Mobile ad network InMobi is broadening its suite of services in a bid to increase brand interest in the medium, a move that could disrupt accepted digital market dynamics.
The India-based company, which is expanding rapidly after pocketing a $200m tranche of investment last year, aims to approach brands to offer direct consumer surveys.
Abhay Singhal, global head of ad sales at InMobi, said “I don’t know why brands can’t use my network as part of their market research.”
Speaking with new media age, he said the potential to use a mobile ad network for surveys could result in a quicker turnaround for brands’ surveying their market share compared with more traditional research firms.
“If we leave it to [research] agencies, then the growth of the medium will potentially be slower,” said Singhal, adding that the move was a bid to stimulate the entire market.
He also described how InMobi, which is expanding its UK footprint with a new office opening this month, had also set up an internal team to consult with brands about how to integrate mobile into their existing strategies.
This consulting role, one traditionally taken by media agencies, will benefit the entire ecosystem, according to Singhal, who added that when the brands start to book more ads, media agencies will also benefit. “When you try to create value across an entire value chain, then you have to go higher up it,” he said.
Surag Patel, InMobi’s director of global research, said the company’s proposed survey tools could be served across its network of 485m users during their down time.
“For instance, when you look at mobile web usage that’s typically at times when a consumer has some down time [such as commuter hours] and they are open to being distracted,” he told new media age.
At Mobile World Congress last week, advertisers including Adidas, Google and Unilever said more education was needed about using mobile as an advertising tool.
Andrew Graham, Adidas’ global head of mobile, said, “I don’t see enough brands here getting together and figuring out how to do it [integrate mobile advertising].”
Meanwhile, Google’s global mobile head Jason Spero explained that his company was still having the most basic of conversations with brands about mobile. Quoting research, he said that only 10% of Google’s biggest advertisers have a mobile-optimised site, despite mass market behaviour being far beyond that.
Alex Kozloff, the IAB’s senior research manager for mobile, told new media age that multiple studies had proven that consumers where willing to respond to brand enquiries on their mobile devices.

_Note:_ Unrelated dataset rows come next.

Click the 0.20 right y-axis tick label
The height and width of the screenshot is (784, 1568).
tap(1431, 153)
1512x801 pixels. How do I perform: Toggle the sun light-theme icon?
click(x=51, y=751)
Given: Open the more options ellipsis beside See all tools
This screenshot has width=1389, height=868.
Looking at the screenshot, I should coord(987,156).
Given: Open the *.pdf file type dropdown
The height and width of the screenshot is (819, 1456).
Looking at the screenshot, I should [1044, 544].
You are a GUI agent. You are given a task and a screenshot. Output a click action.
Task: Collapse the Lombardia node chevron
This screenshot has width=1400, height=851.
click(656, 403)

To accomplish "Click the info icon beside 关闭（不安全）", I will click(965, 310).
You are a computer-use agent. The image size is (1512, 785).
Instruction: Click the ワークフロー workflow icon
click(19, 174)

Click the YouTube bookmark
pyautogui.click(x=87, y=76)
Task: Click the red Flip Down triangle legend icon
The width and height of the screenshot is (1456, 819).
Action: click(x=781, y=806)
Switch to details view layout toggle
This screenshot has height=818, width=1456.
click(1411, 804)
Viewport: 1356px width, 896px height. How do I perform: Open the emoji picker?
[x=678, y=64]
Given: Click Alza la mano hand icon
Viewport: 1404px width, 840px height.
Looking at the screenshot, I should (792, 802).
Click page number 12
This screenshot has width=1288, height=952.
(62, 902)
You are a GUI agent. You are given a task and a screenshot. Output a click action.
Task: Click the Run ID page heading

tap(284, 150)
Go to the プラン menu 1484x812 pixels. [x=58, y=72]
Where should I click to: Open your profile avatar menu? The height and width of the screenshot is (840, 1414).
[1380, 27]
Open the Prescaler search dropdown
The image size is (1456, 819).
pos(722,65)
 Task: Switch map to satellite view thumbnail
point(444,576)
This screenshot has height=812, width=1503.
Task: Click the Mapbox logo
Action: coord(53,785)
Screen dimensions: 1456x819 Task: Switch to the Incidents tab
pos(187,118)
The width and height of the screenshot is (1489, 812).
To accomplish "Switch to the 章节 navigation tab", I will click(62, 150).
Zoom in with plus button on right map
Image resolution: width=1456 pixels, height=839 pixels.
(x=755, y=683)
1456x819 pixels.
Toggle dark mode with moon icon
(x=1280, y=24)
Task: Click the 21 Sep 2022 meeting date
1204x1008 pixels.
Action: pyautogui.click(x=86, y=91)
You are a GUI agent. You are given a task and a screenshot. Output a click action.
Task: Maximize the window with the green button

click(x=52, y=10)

“It seems to be an effective media for them to work on [research]. For instance, if you’re offering it as a brand effectiveness study [to advertisers] to accompany a campaign then it seems like a good idea,” she said.
Separately, InMobi released research on its network claiming that mobile web users spent over a quarter (27%) of their media consumption on their mobile, more than via TVs (22%) and just less than desktop (32%). Further findings from the study can be seen in the table above.